▶ Short task:
Starting at the line with "Expand the 显示 display dropdown" and running through the last of the lines below, write those lines out as a numbered list. Leave out blank lines and the pictures.

* START Exercise input *

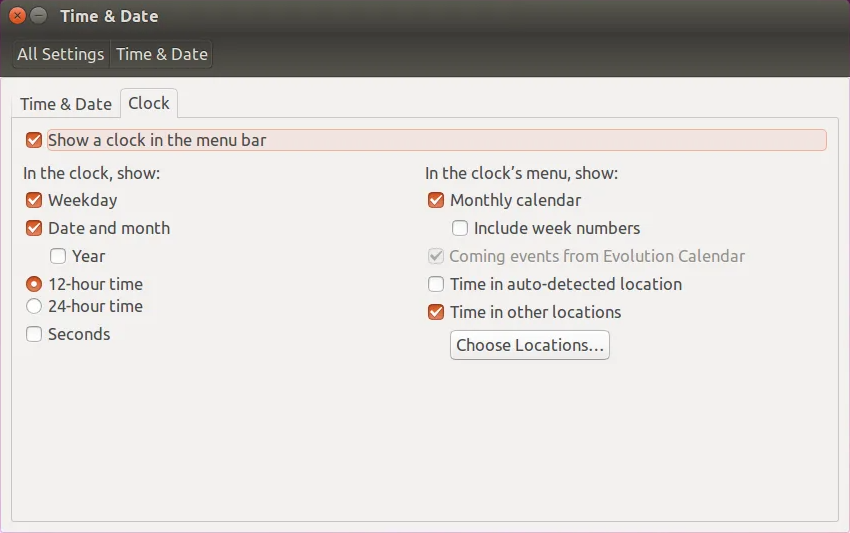Enable Seconds in the clock
Viewport: 850px width, 533px height.
click(x=34, y=334)
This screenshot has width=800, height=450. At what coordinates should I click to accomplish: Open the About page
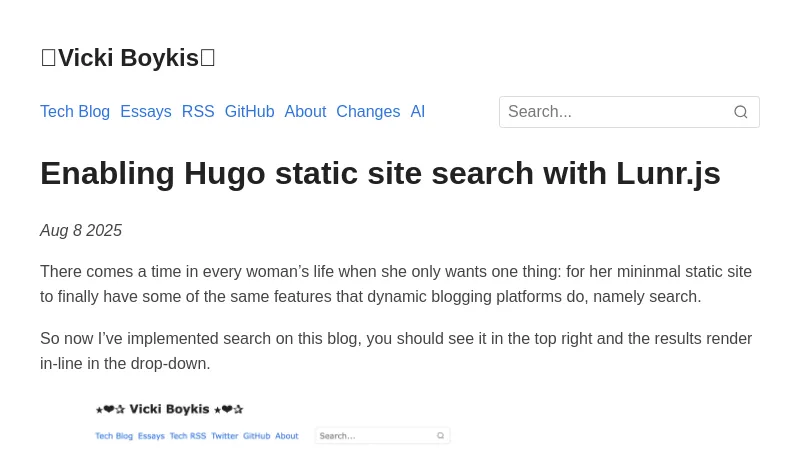point(305,112)
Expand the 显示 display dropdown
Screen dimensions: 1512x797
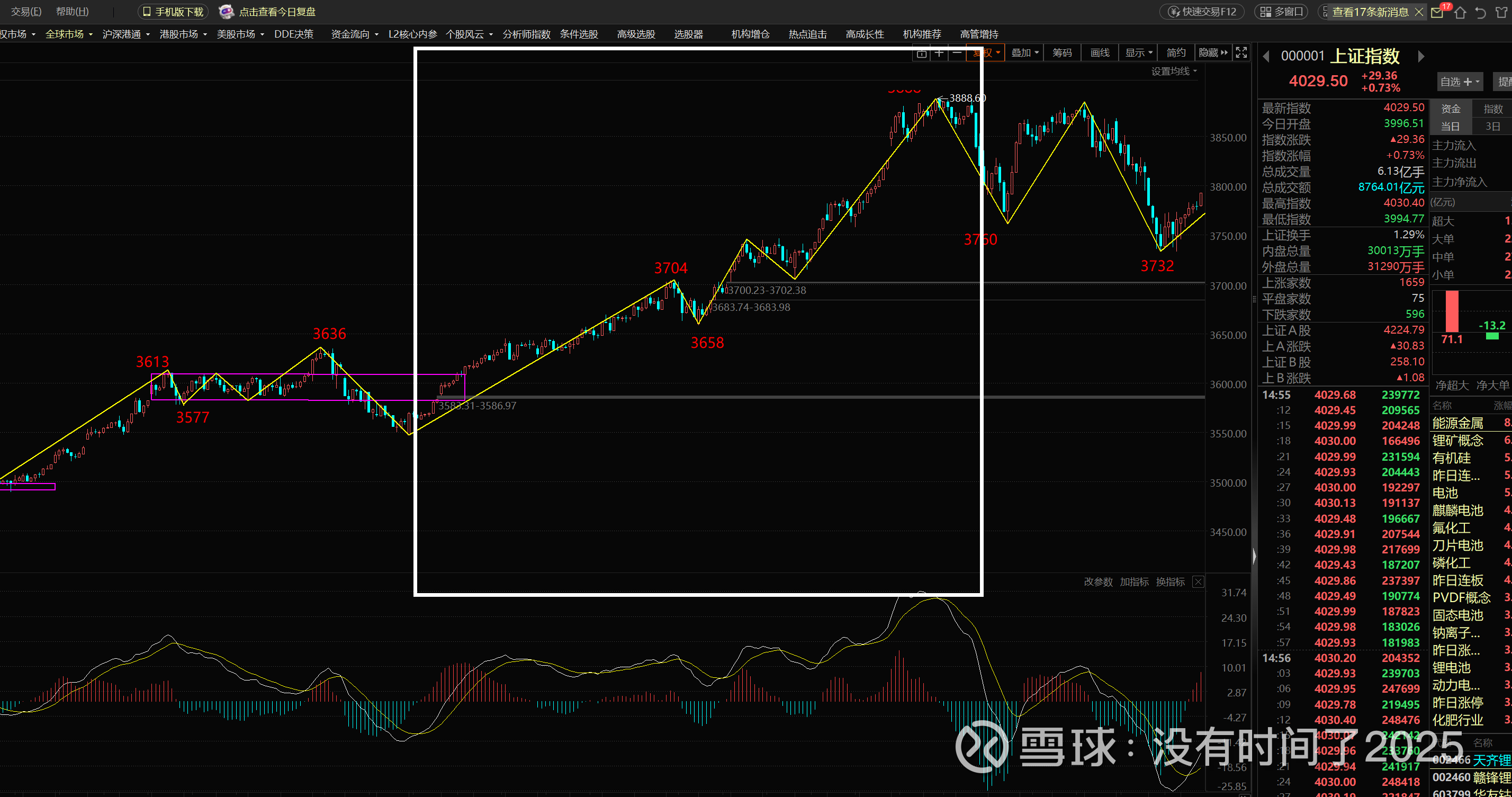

* END Exercise input *

▶ Response:
1. Expand the 显示 display dropdown
2. Screen dimensions: 1512x797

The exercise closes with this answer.